Pio del Rio-Hortega introduced the concept of microglia (Fig. 1) as a defined cellular element of the central nervous system in a book chapter called “Microglia” (208) written for the landmark publication Cytology and Cellular Pathology of the Nervous System, edited by Wilder Penfield in 1932. In this visionary article, which we strongly recommend to read in original, del Rio-Hortega postulated the following:
1) microglia enter the brain during early development.

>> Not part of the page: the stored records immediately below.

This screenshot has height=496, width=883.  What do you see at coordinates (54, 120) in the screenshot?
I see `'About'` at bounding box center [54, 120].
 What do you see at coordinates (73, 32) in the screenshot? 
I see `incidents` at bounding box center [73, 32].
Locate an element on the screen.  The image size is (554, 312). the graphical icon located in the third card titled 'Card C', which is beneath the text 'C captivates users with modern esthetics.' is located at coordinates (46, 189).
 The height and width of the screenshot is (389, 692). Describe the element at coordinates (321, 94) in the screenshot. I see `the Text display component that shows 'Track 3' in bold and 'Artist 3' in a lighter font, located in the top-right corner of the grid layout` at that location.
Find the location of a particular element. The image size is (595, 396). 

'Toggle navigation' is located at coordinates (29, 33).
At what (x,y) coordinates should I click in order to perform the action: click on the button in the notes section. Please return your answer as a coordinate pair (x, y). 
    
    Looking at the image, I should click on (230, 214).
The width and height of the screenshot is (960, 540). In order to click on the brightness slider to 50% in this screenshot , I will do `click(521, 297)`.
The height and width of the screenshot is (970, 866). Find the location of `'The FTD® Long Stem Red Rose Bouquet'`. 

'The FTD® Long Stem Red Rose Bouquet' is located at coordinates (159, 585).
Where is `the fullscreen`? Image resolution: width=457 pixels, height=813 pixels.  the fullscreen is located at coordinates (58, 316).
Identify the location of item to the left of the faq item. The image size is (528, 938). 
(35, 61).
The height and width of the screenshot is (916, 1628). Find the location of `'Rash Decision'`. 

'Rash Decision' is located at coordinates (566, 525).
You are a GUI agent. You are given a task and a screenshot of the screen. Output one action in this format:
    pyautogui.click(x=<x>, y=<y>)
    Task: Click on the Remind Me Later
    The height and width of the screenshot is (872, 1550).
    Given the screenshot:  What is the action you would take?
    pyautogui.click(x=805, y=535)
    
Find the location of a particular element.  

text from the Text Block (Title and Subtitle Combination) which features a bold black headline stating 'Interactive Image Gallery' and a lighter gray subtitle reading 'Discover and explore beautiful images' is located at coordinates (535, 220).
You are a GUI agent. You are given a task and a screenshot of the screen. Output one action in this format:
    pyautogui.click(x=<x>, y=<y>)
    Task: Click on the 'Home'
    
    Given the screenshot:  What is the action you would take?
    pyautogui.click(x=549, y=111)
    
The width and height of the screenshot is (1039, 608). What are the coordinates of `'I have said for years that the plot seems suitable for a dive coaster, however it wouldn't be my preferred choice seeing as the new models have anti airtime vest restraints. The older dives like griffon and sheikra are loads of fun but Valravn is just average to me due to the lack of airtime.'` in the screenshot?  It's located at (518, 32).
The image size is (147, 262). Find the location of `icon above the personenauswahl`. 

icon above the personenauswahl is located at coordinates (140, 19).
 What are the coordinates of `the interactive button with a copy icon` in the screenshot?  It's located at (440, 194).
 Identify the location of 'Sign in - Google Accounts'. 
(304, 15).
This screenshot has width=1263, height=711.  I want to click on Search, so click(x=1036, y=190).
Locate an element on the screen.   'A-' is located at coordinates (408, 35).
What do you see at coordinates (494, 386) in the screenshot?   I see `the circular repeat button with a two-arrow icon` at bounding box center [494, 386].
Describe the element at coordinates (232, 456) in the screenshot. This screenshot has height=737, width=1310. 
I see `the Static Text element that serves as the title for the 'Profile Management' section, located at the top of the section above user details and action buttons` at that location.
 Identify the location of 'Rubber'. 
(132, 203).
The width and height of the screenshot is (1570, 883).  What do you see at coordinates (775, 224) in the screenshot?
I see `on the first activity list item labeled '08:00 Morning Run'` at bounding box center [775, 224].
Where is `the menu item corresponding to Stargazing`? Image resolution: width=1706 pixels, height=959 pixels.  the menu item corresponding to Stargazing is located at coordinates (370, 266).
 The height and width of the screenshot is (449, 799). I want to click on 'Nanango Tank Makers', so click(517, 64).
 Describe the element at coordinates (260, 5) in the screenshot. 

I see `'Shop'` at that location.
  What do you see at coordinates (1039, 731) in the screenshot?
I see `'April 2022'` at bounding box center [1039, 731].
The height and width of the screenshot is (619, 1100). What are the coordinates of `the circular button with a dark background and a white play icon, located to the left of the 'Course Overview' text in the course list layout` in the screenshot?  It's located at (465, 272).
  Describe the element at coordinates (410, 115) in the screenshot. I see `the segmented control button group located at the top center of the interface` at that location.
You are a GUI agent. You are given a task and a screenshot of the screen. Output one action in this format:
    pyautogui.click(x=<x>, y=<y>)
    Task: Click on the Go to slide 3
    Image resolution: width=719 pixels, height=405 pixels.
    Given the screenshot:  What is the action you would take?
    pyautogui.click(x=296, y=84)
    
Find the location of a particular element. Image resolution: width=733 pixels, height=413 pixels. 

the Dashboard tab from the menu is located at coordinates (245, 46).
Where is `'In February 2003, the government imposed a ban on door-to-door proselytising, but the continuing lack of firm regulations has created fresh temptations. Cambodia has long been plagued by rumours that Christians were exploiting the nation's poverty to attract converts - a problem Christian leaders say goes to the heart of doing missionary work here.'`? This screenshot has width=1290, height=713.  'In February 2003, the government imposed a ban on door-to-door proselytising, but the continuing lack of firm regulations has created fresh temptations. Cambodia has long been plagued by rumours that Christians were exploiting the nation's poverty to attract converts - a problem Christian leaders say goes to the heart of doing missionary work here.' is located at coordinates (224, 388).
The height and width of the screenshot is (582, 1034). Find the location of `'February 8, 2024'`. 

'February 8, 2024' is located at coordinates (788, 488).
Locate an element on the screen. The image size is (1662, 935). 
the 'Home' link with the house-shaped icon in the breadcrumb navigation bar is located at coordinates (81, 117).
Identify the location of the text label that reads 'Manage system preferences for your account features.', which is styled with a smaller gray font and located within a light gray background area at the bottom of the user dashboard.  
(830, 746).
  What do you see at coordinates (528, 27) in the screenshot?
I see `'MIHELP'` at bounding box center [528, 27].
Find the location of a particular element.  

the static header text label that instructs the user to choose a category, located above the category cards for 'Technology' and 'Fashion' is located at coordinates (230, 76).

2) These invading cells have amoeboid morphology and are of mesodermal origin.
3) They use vessels and white matter tracts as guiding structures for migration and enter all brain regions.
4) They transform into a branched, ramified morphological phenotype in the more mature brain (known today as the resting microglia).
5) In the mature brain, they are found almost evenly dispersed throughout the central nervous system and display little variation.
6) Each cell seems to occupy a defined territory.
7) After a pathological event, these cells undergo a transformation.
8) Transformed cells acquire amoeboid morphology similar to the one observed early in development.
9) These cells have the capacity to migrate, proliferate and phagocytose.
All these statements are perfectly valid today and could appear in a modern textbook of neuroscience without the smallest change.
The origin of microglia has been debated for a long time. There were arguments that these cells stem from the
neuroectoderm (271). Today there is general consensus that microglial cells are derived from progenitors that
have migrated from the periphery and are from mesodermal/mesenchymal origin (for review, see Ref. 138).